*WORK TO BE COMPLETED*:
Lay out the lines from the one containing "I will pos(114,740)." through the one containing "Looking at the screenshot, I should tap(128, 203)." as a JSON list of strings, one string per line, with blank lines omitted.

[Pointing records for text and elements]
════════════════

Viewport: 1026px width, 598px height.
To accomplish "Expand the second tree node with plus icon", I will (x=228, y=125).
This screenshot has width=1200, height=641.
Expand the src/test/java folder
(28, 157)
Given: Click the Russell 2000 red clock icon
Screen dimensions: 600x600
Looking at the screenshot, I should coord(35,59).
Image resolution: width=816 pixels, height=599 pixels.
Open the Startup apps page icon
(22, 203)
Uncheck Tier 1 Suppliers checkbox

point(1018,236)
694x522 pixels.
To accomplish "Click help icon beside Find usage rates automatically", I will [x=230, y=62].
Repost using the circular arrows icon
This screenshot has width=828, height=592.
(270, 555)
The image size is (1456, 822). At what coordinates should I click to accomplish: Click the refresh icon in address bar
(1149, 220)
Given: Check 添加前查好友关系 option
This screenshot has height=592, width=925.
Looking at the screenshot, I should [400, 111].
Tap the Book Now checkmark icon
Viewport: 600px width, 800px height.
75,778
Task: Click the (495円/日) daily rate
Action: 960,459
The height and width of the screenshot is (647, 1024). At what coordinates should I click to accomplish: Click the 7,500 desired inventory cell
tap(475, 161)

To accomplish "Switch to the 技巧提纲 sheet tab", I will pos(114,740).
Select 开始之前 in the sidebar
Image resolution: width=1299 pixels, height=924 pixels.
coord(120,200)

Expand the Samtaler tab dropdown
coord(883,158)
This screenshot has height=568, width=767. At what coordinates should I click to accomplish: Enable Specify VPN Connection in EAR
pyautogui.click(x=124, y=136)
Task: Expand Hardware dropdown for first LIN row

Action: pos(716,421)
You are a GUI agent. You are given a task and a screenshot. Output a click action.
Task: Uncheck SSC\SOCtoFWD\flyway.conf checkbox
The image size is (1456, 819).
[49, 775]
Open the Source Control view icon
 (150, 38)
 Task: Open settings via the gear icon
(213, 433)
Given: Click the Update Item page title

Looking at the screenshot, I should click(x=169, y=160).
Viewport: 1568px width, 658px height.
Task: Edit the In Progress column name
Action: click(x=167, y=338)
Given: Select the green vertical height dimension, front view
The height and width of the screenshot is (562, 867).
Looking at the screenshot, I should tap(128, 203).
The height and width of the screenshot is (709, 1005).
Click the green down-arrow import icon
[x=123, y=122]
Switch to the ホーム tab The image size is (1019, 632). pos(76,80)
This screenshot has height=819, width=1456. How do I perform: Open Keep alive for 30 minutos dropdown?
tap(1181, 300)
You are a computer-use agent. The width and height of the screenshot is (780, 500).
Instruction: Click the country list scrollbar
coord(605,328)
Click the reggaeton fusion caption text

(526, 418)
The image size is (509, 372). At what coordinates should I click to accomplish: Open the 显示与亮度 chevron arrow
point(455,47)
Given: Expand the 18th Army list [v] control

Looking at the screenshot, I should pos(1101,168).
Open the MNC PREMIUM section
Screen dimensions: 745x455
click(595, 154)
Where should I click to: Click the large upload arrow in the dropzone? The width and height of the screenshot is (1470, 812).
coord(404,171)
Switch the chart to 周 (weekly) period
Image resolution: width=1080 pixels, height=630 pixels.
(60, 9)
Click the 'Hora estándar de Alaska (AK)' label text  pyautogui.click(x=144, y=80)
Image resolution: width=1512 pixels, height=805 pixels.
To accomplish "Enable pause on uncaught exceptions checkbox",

════════════════

*WRITTEN SOLUTION*:
[
  "To accomplish \"Switch to the 技巧提纲 sheet tab\", I will pos(114,740).",
  "Select 开始之前 in the sidebar",
  "Image resolution: width=1299 pixels, height=924 pixels.",
  "coord(120,200)",
  "Expand the Samtaler tab dropdown",
  "coord(883,158)",
  "This screenshot has height=568, width=767. At what coordinates should I click to accomplish: Enable Specify VPN Connection in EAR",
  "pyautogui.click(x=124, y=136)",
  "Task: Expand Hardware dropdown for first LIN row",
  "Action: pos(716,421)",
  "You are a GUI agent. You are given a task and a screenshot. Output a click action.",
  "Task: Uncheck SSC\\SOCtoFWD\\flyway.conf checkbox",
  "The image size is (1456, 819).",
  "[49, 775]",
  "Open the Source Control view icon",
  " (150, 38)",
  " Task: Open settings via the gear icon",
  "(213, 433)",
  "Given: Click the Update Item page title",
  "Looking at the screenshot, I should click(x=169, y=160).",
  "Viewport: 1568px width, 658px height.",
  "Task: Edit the In Progress column name",
  "Action: click(x=167, y=338)",
  "Given: Select the green vertical height dimension, front view",
  "The height and width of the screenshot is (562, 867).",
  "Looking at the screenshot, I should tap(128, 203)."
]